■ EXERCISE INSTRUCTIONS
With pictures excluded, retype exactly every line from the one containing "You are a computer-use" to the end of the records below.
DATASET EXTRACT below:
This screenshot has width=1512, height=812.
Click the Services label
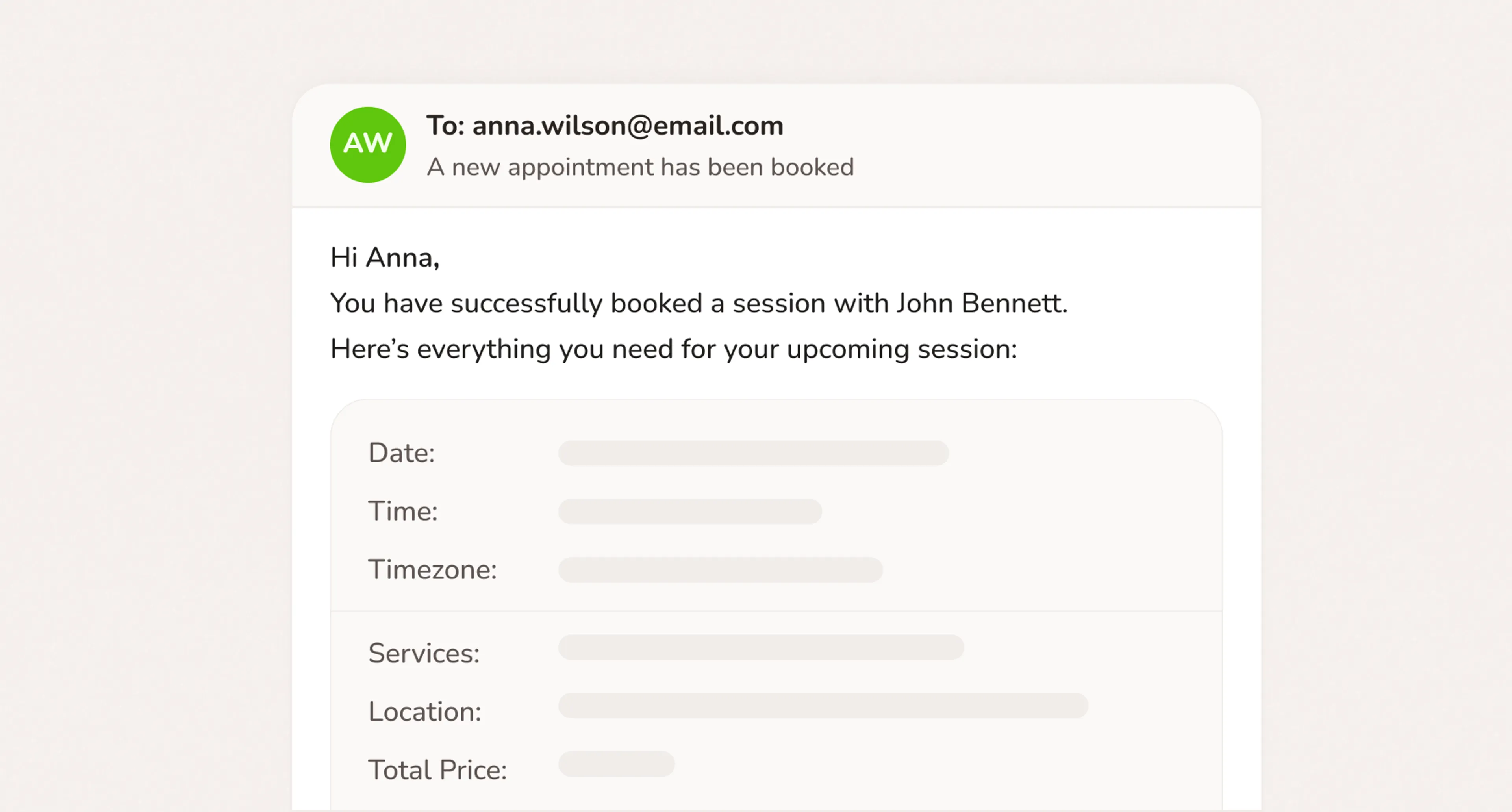pyautogui.click(x=424, y=653)
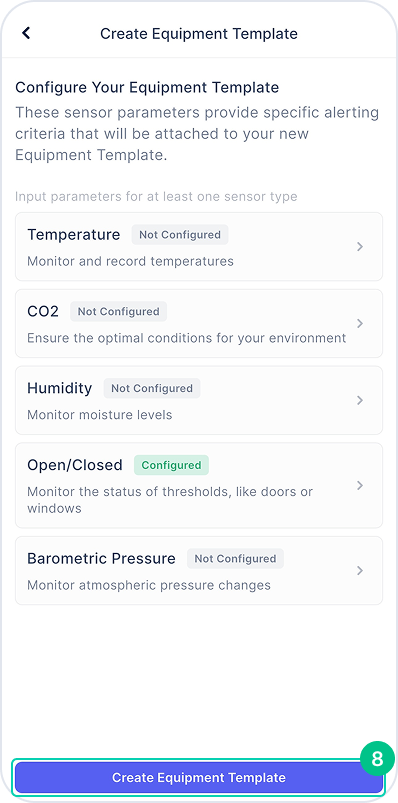This screenshot has width=398, height=803.
Task: Click the green Configured badge
Action: tap(171, 465)
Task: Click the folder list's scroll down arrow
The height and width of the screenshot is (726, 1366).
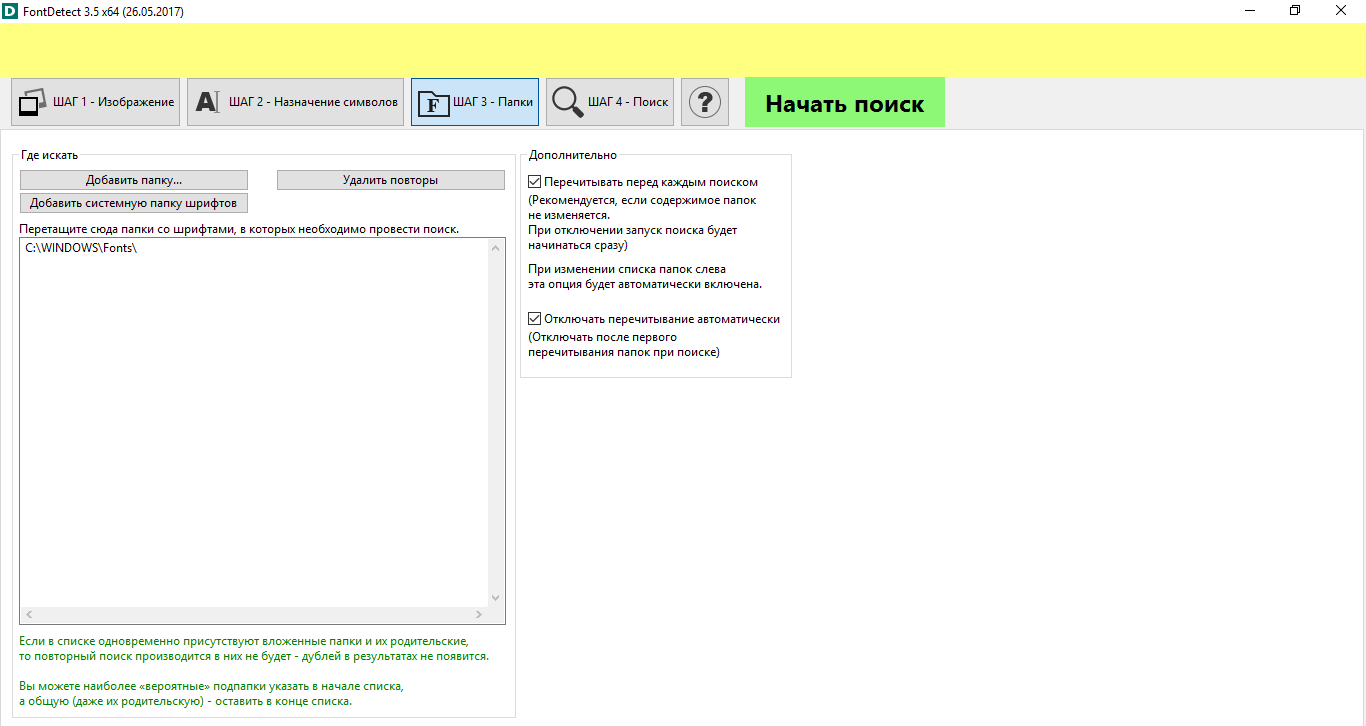Action: coord(496,598)
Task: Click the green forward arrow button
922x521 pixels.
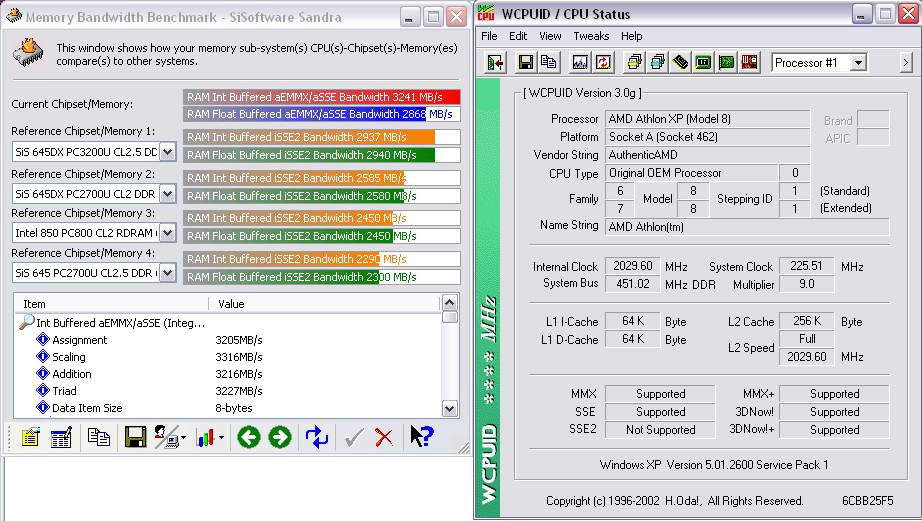Action: coord(279,437)
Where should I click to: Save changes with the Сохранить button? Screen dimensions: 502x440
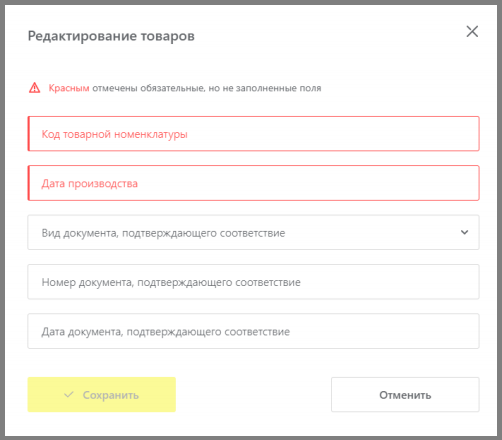tap(102, 395)
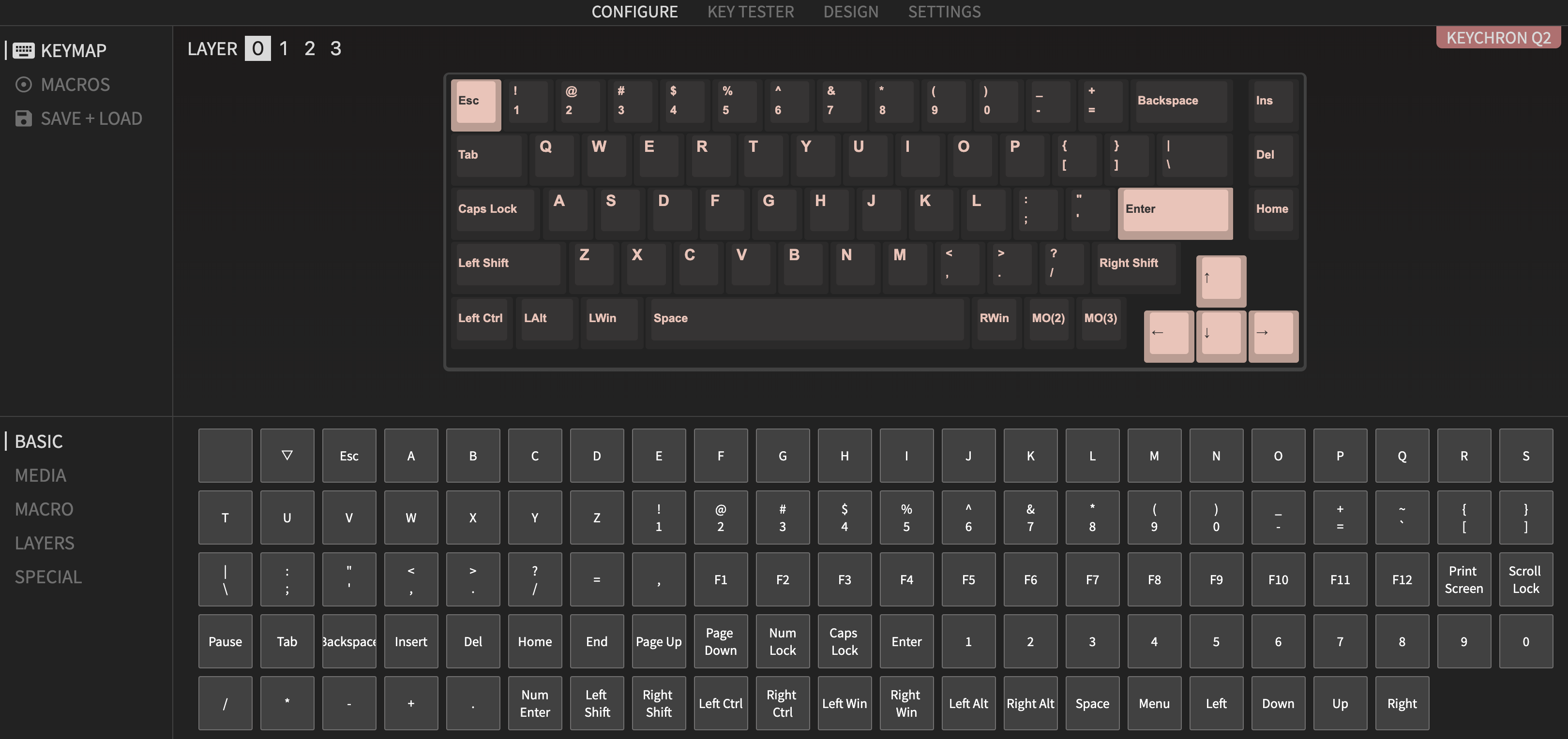The image size is (1568, 739).
Task: Switch to Layer 2
Action: [309, 47]
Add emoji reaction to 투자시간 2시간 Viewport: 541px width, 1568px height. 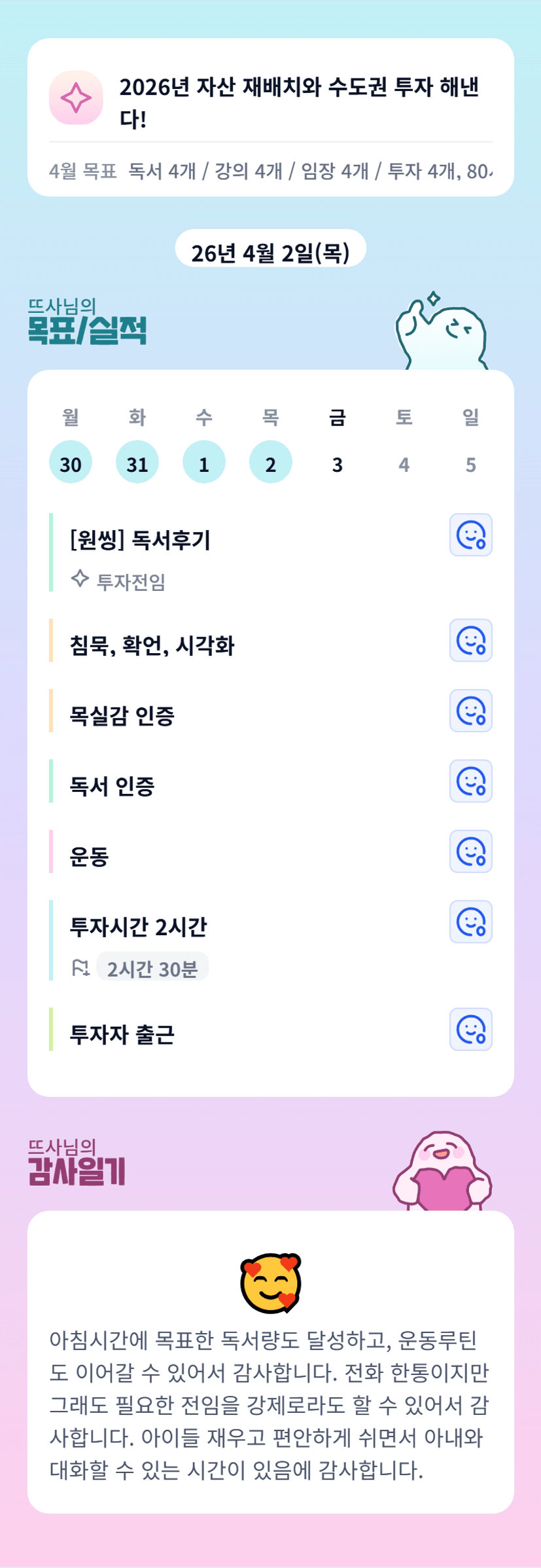coord(470,921)
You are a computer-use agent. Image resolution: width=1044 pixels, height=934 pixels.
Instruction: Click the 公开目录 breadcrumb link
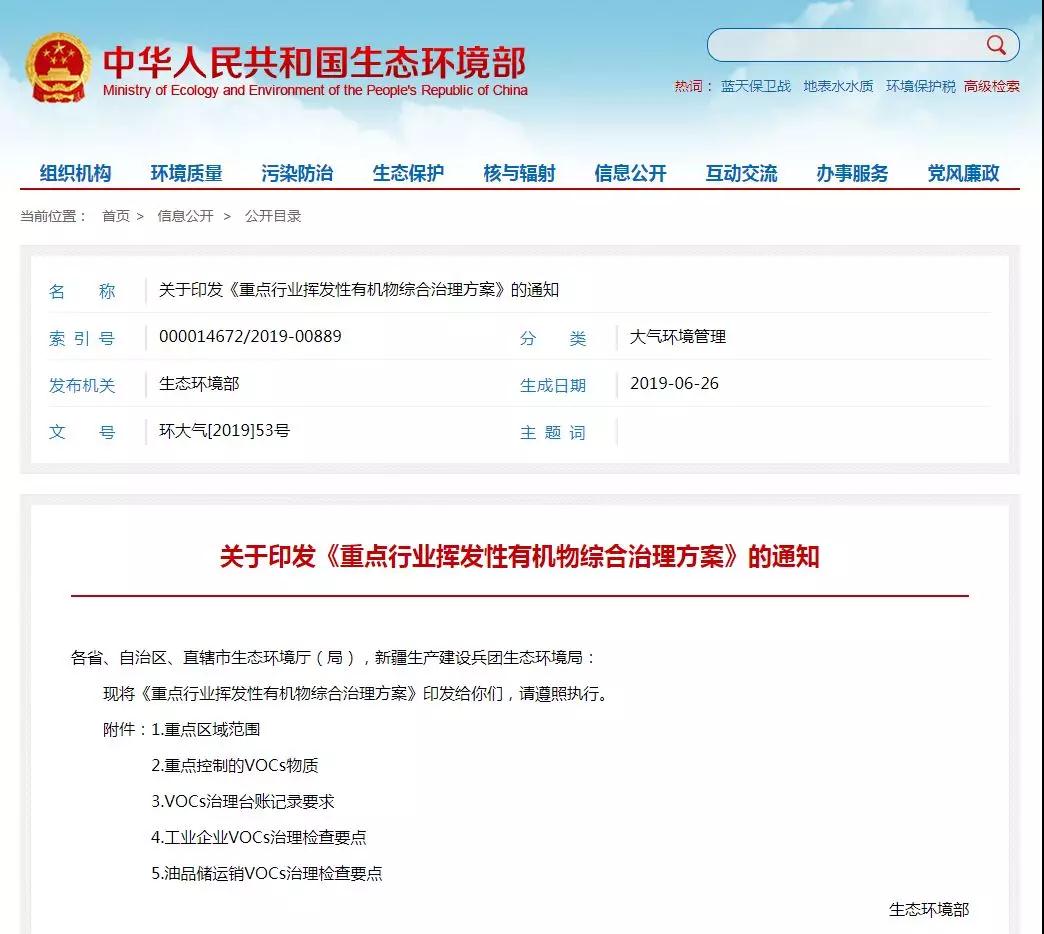(x=273, y=216)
End of DATASET EXTRACT.
■ ANSWER SECTION
You are a computer-use agent. Image resolution: width=1044 pixels, height=934 pixels.
Instruction: Click the 公开目录 breadcrumb link
(x=273, y=216)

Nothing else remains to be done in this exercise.